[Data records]
☆ ☆ ☆ ☆ ☆ ☆ ☆

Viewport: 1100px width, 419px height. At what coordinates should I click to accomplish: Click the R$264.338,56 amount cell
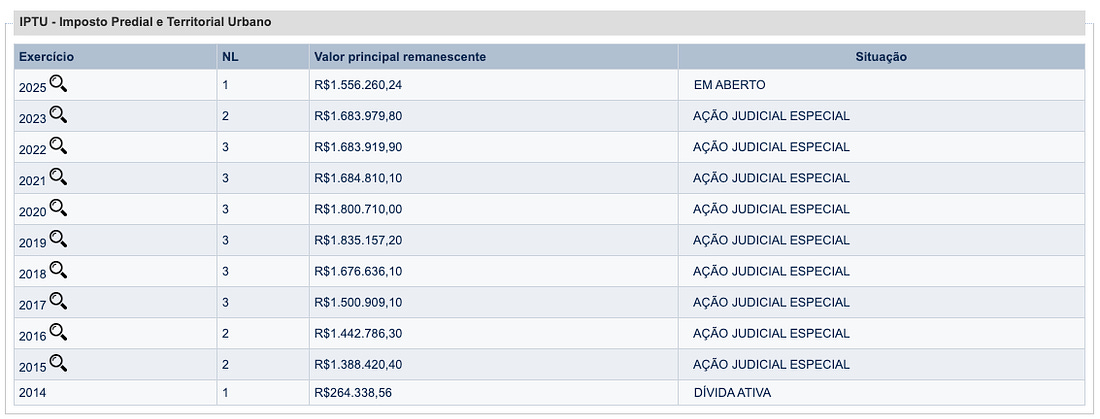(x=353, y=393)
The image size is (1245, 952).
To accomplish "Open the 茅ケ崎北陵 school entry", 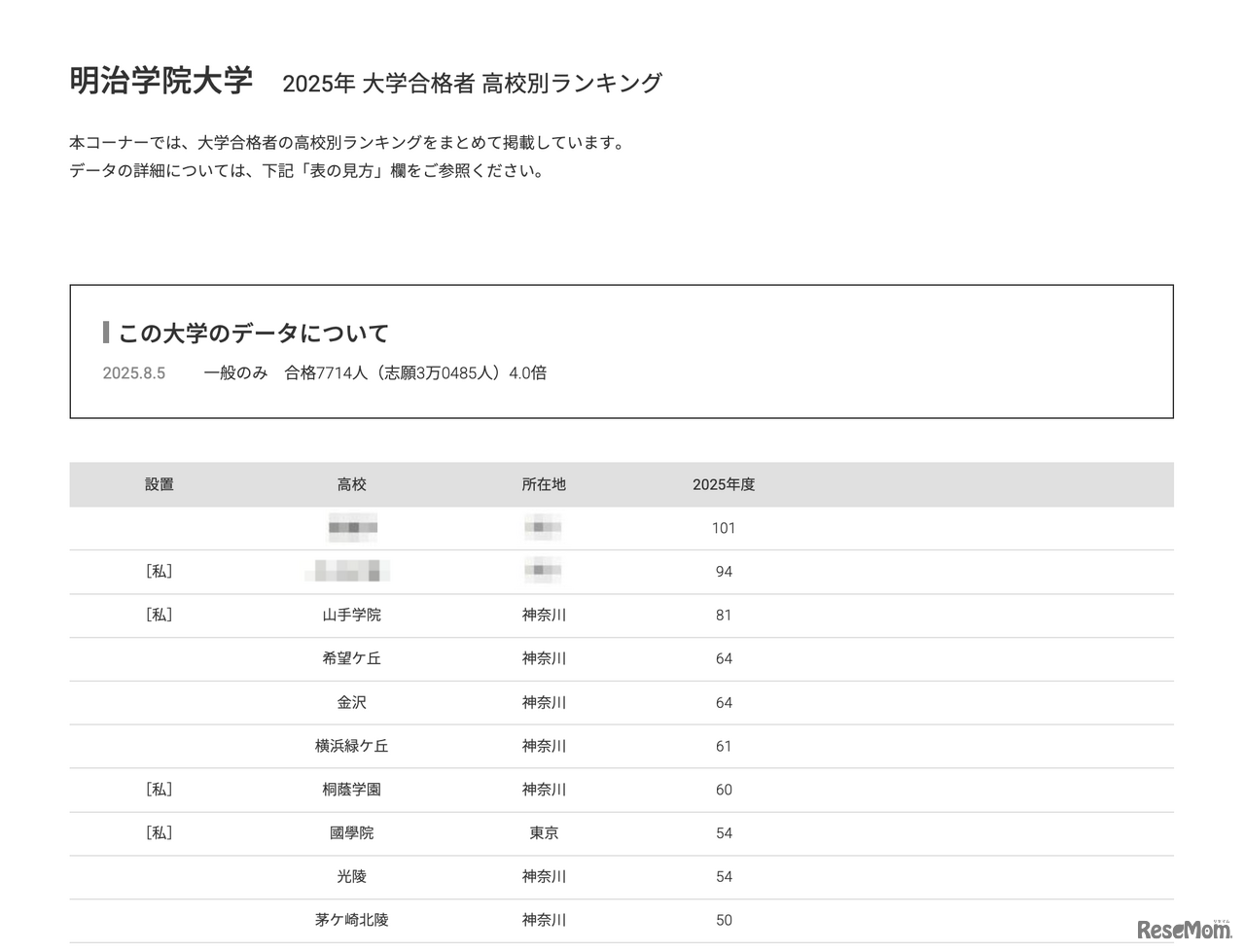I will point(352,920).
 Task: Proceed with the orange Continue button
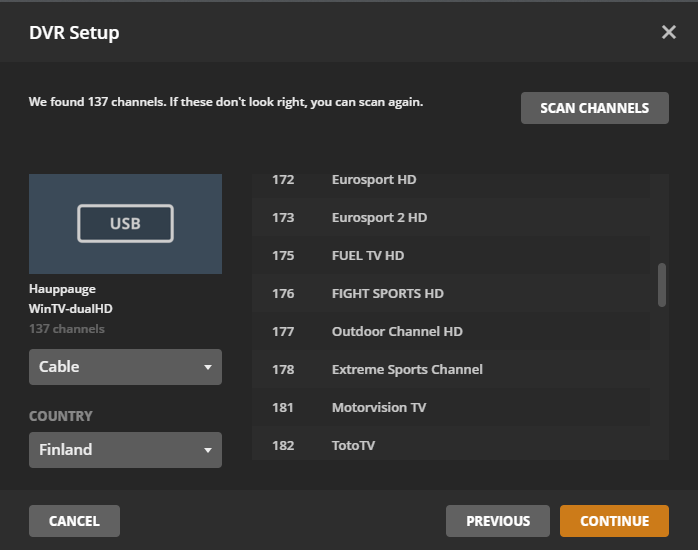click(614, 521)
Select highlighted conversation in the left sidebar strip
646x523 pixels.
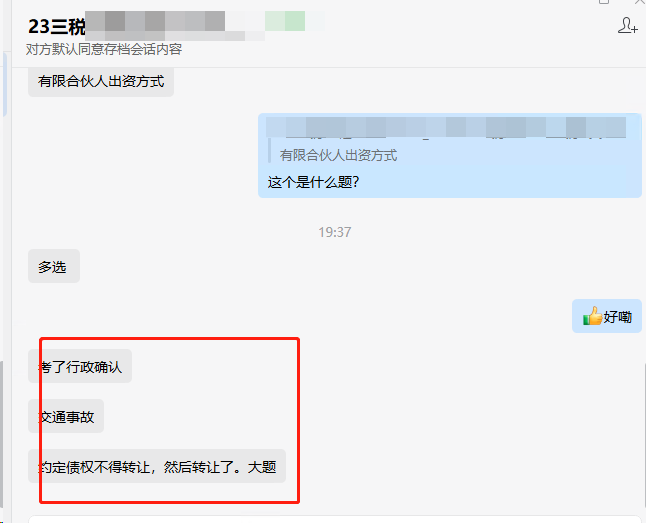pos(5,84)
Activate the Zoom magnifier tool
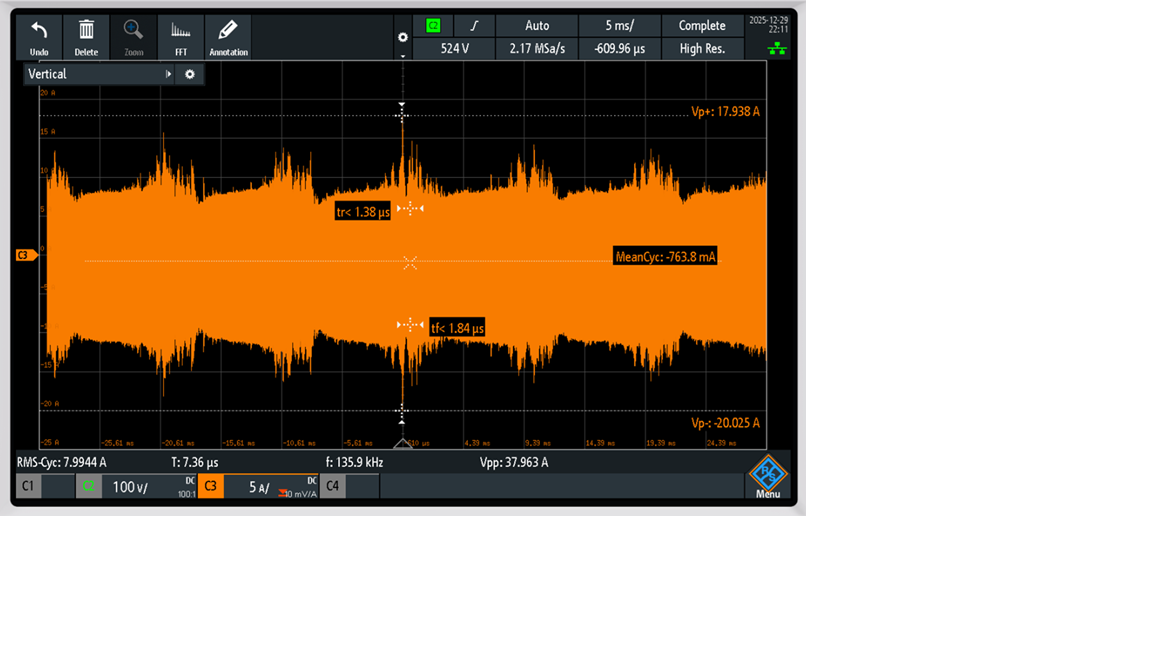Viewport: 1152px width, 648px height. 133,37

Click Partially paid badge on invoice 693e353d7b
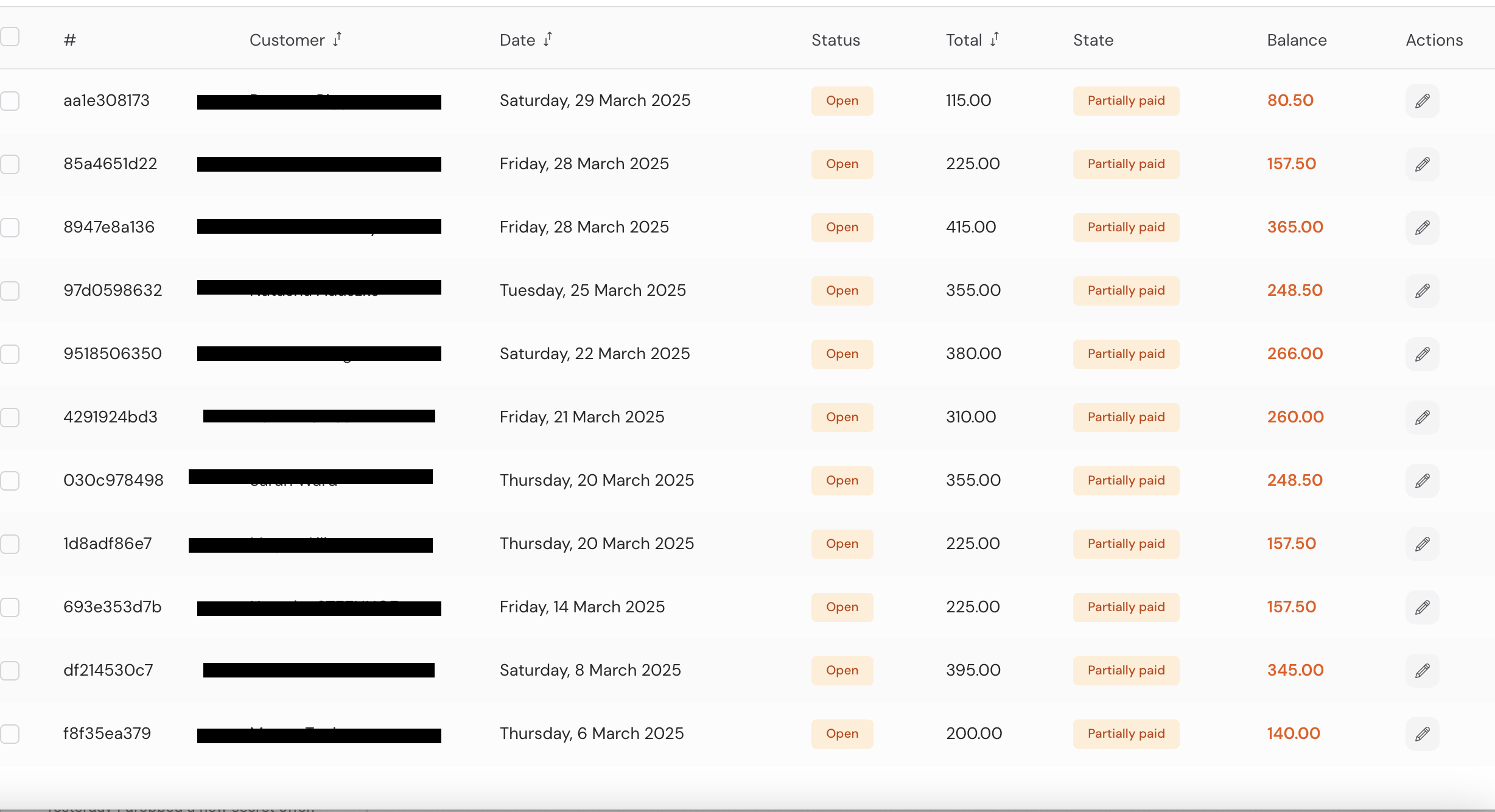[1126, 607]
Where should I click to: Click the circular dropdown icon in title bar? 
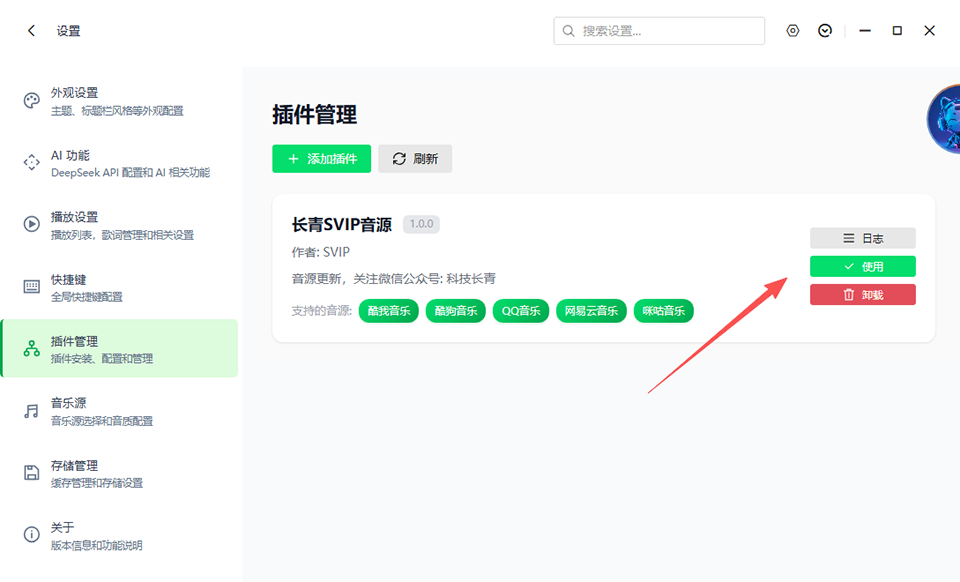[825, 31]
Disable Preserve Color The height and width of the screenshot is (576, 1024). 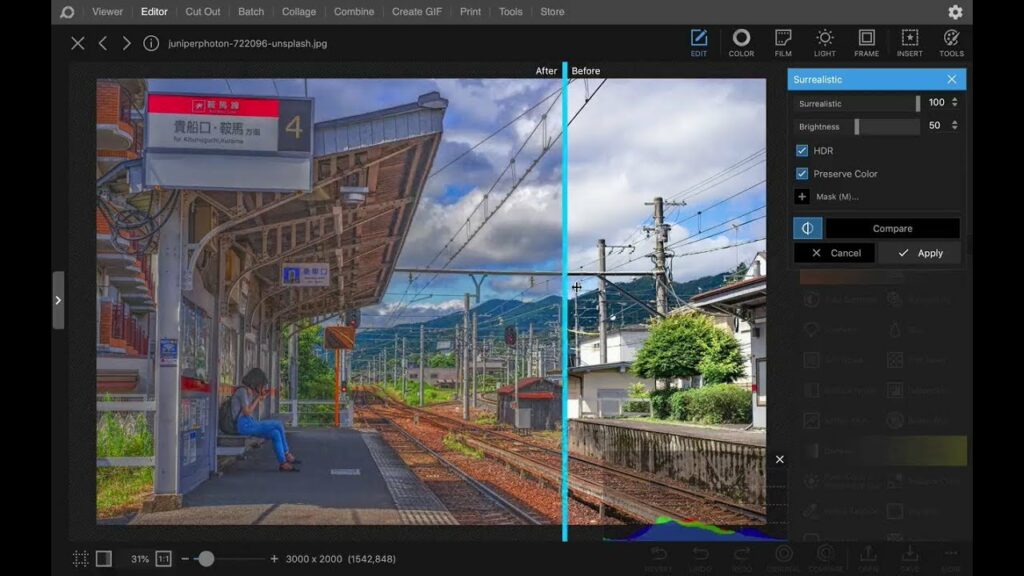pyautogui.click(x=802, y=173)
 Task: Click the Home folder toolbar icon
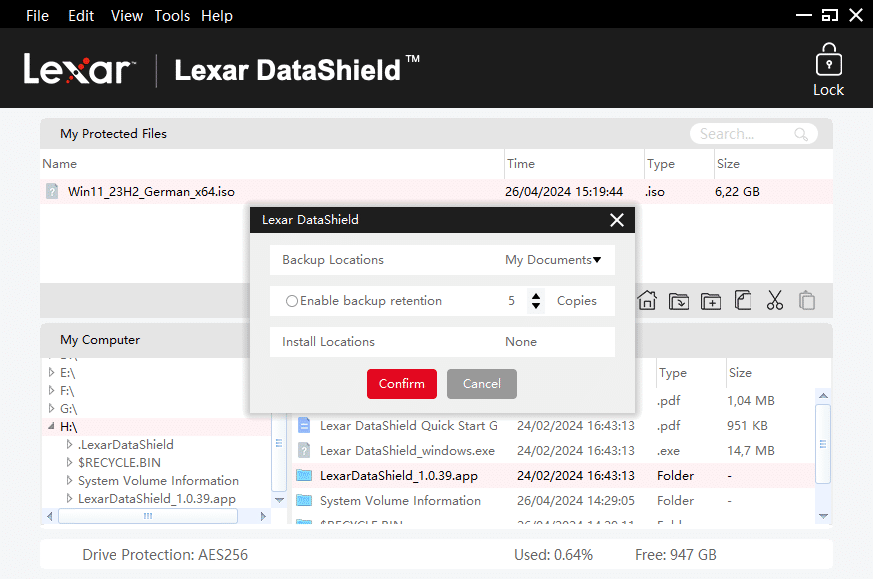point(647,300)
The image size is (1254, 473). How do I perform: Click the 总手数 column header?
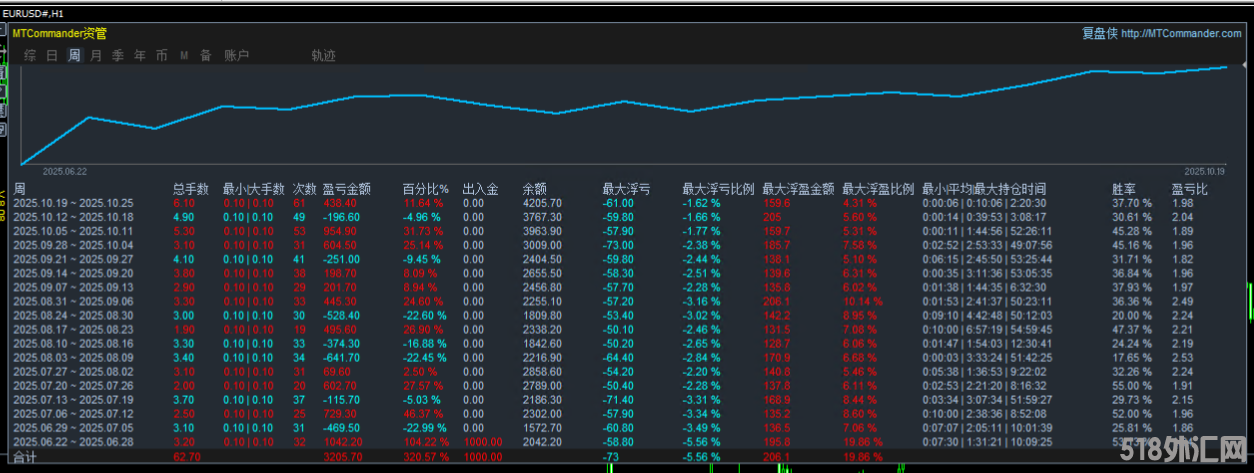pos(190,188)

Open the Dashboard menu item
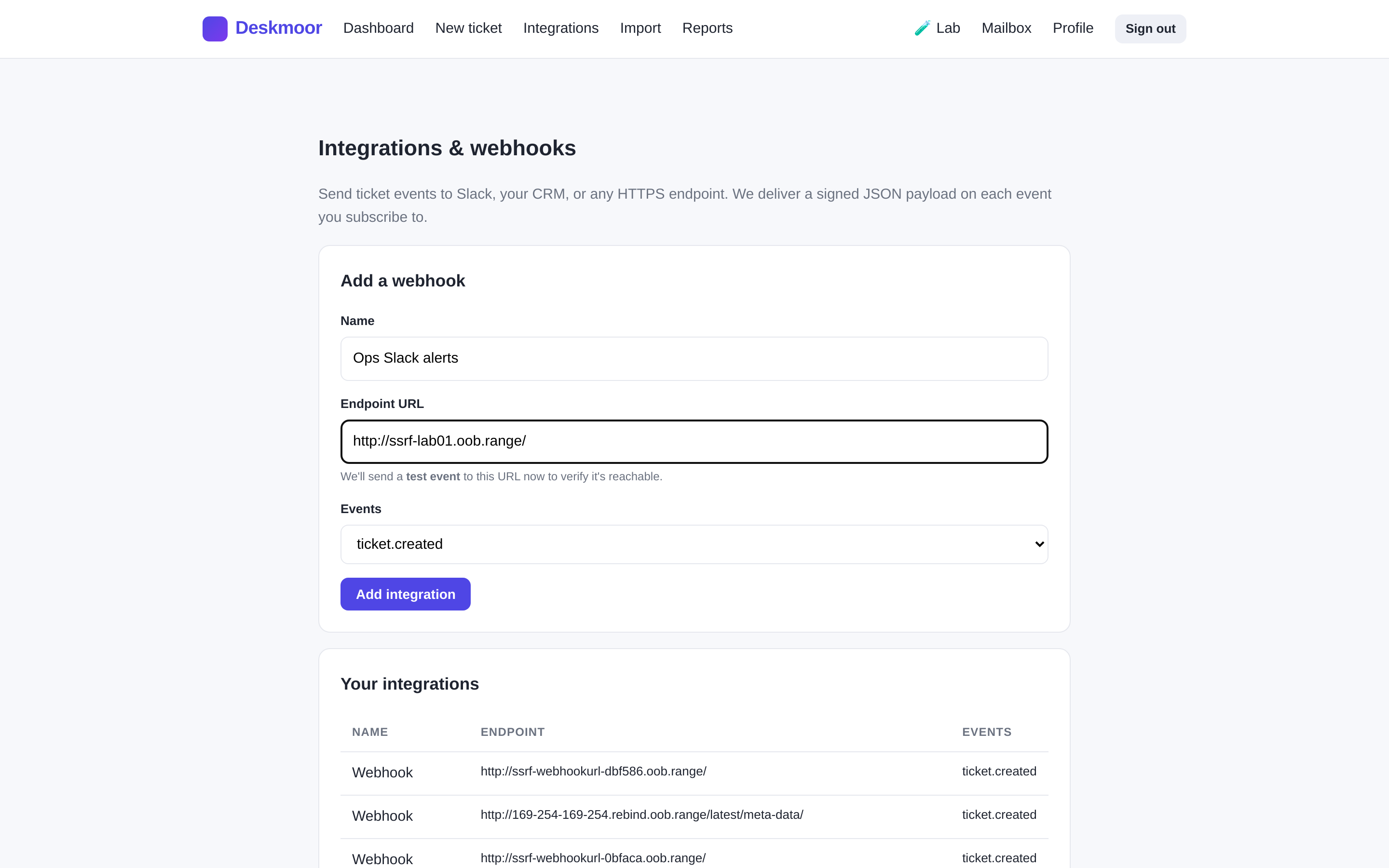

☆ ☆ ☆ ☆ ☆ ☆ ☆

# What to do:
Write out nothing but the lines from the one with "The image size is (1254, 473)." through the last line of the entries, exactly as they stand; pictures are not part of the copy.

# Answer space:
The image size is (1254, 473). How do I perform: Click the 总手数 column header?
pos(190,188)

Open the Dashboard menu item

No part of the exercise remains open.